Question

How do you find the center and radius for \[{x^2} + {y^2} = 36\] ?

Answer 1

Hint: Compare the given equation to the standard equation of a circle and identify the center and the radius.
The standard equation of a circle is \[{\left( {x - h} \right)^2} + {\left( {y - k} \right)^2} = {r^2}\] where point \[\left( {h,k} \right)\] is the center and \[r\] is the radius of the circle such that \[r > 0\].

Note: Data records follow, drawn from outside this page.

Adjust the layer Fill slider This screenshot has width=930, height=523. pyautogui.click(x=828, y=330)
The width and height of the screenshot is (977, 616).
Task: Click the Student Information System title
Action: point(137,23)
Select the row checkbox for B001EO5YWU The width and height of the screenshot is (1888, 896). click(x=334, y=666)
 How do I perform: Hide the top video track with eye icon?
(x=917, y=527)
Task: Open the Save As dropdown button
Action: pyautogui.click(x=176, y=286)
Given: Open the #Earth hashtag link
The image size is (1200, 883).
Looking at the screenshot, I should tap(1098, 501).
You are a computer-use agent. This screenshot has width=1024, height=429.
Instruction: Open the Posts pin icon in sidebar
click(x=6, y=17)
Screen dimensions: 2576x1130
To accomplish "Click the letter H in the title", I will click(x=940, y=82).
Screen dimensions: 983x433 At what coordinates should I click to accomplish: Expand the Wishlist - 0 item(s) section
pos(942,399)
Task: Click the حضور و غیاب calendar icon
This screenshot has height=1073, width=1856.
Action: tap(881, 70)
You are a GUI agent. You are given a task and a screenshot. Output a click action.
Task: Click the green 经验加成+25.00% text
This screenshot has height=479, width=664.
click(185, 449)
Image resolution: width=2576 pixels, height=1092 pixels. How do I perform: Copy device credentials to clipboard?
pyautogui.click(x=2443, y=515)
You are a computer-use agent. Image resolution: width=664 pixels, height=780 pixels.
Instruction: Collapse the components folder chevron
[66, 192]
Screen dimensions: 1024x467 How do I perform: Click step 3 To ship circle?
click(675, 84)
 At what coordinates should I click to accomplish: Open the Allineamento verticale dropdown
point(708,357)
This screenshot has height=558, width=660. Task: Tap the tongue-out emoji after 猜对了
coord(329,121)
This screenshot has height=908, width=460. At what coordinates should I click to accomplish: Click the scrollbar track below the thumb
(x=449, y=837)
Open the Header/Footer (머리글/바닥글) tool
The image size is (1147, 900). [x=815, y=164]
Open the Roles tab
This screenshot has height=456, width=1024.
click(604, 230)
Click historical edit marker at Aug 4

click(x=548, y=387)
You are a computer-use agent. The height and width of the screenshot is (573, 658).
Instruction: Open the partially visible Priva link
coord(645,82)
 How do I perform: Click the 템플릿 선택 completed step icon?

Complete step-by-step solution:
The given equation of the circle is \[{x^2} + {y^2} = 36\].
We can convert the given equation into the standard form of a circle as shown below.
\[ \Rightarrow {\left( {x - 0} \right)^2} + {\left( {y - 0} \right)^2} = {\left( 6 \right)^2}\]
Now, compare the obtained equation with standard equation of a circle \[{\left( {x - h} \right)^2} + {\left( {y - k} \right)^2} = {r^2}\] where point \[\left( {h,k} \right)\] is the center and \[r\] is the radius of the circle such that \[r > 0\].
It is observed that the value for \[h\] and \[k\] is \[0\] and the value for \[r\] is \[6\] as \[r < 0\] is not allowed.
Therefore, center of the circle is \[\left( {h,k} \right) = \left( {0,0} \right)\] and radius of the circle is \[r = 6\] for the given circle equation \[{x^2} + {y^2} = 36\].
Circle is a close figure, uniquely defined by the position of a fixed point (center) and the constant distance between the fixed point and the point on the circle (radius).
All the possible circles in a plane are similar.

Note: Always convert the given general equation to standard equation then compare to obtain the center and radius of the circle. If we assume the position of a center is point \[\left( {h,k} \right)\], any point on circle is \[\left( {x,y} \right)\] and the constant distance between center \[\left( {h,k} \right)\] and any point on circle \[\left( {x,y} \right)\] is radius \[r\] then according to distance formula \[\sqrt {{{\left( {x - h} \right)}^2} + {{\left( {y - k} \right)}^2}} = r\] which is equivalent to the equation of a circle in standard form \[{\left( {x - h} \right)^2} + {\left( {y - k} \right)^2} = {r^2}\].